Fiji Sun | 7 November 2018
Tis the season to be jolly.
Yesterday marked the day that the right of landowners to a fair share of mineral royalties for the extraction of minerals under their land comes to fruition.
Thanks to the Prime Minister Voreqe Bainimarama and his FijiFirst Government
It marks a milestone event not only for the landowners but also for the mining sector and also the Government of Fiji.
The Minister for Industry, Trade, Tourism, Lands and Mineral Resources Faiyaz Koya yesterday disbursed the fair share of mineral royalties to landowners of Nasomo, where $65,221 was distributed to 100 landowners.
The landowners will receive $652.21 each.
Mr Koya said: “It is not a one off payment but a series of payments depending on the amount of mineral being mined by Vatukoula Gold Mine as it operates and continues to mine below your land.
Share of royalty
“The share of the royalty is for the gold mining at Vatukoula Gold Mine by the Vatukoula Gold Mine Ltd (VGML).
“I would also like to acknowledge the Vatukoula Gold Mine for paying the mining royalty initially to the Mineral Resources Department.”
Mr Koya thanked the landowners of Nasomo that were involved in the consultation with staff of the Ministry of Lands and Minerals in particular the Turaga ni Koro, the Trustees for the Nasomo Landowners in working with staff of the Mineral Resources Department in sorting out issues and making this historical day possible.
mr Koya said: “This fair share payout to landowners is in recognition of their contribution to national development through the use of their land for the purpose of mining.
“This will also assist in socio-economic development and economic empowerment of indigenous landowning communities and boost local economic activity in rural areas, improve quality of life as per vision of the government for equitable benefit sharing.
“I hope that these monies which the Government has shared with you today will be put to good use for the benefit of your families and community and harmonious existence with other stakeholders of the mining community.
“This Government not only talks about caring for all landowners in Fiji, in this case for iTaukei landowners of Nasomo, but backs up its talk with actions such as this, indeed actions speak louder than Words on this historic and milestone occasion.”
Section 30 of Fiji’s 2013 Constitution mentions that all minerals are owned by the state.
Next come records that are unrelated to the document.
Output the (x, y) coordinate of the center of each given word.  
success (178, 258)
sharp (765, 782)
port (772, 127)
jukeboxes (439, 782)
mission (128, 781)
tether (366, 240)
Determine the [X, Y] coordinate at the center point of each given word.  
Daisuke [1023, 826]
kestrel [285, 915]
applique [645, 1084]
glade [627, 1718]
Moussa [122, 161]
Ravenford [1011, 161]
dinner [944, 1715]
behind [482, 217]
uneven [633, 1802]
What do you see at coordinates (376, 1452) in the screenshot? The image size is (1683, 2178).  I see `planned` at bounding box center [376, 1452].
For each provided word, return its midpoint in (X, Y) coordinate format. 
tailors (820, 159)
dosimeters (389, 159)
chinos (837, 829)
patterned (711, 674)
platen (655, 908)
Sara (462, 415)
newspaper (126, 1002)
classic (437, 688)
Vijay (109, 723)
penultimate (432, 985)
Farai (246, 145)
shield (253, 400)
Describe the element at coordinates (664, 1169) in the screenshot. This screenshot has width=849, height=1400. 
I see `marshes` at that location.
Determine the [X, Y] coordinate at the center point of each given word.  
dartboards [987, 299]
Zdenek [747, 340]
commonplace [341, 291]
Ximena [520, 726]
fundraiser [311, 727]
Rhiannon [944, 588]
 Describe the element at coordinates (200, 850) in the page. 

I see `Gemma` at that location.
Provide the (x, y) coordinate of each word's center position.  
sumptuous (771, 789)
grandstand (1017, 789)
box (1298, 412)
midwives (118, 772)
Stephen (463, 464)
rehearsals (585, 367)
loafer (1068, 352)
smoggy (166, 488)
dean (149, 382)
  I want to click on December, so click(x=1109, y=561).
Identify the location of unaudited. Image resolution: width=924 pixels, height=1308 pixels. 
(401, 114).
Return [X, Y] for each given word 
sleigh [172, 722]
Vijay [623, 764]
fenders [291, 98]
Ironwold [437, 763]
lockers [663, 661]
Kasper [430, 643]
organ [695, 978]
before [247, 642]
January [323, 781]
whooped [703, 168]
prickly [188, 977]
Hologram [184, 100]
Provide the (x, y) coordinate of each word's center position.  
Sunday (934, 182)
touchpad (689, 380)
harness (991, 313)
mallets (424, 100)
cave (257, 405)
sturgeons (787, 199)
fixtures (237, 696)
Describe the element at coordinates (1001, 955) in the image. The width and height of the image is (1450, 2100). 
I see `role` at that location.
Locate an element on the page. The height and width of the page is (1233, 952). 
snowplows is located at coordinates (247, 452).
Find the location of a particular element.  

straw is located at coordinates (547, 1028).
It provides for the owners of any particular land (irrespective whether customary or freehold) or of any particular registered customary fishing rights to be entitled to receive a fair share of royalties or other money paid to the state in respect of the grant by the state of rights to mine minerals from the land or the seabed in the area of those fishing rights.
“The normal practise is for the royalty to be retained by the state as the owners of minerals under Fiji’s Mining Act,” Mr Koya said.
“However the current government had passed legislation in the May sitting of parliament giving effect to section 30 of the constitution thus allowing the sharing of royalty in this case with native landowners.
“This is the new way of benefit sharing in mineral development in our beloved country where mineral royalty is shared equitably amongst landowners for the betterment of all concerned.
“This “fair share” law is the first of its kind in Fiji (and the region) and the landowners of Nasomo are the first landowners to receive this fair share of Mineral Royalty under the 2013 constitution.
“This proves Government’s continues effort to care for landowners in the utilisation of their land and in this instant for the added benefit for the provision of land for mining whether directly on the surface or indirectly as in case.”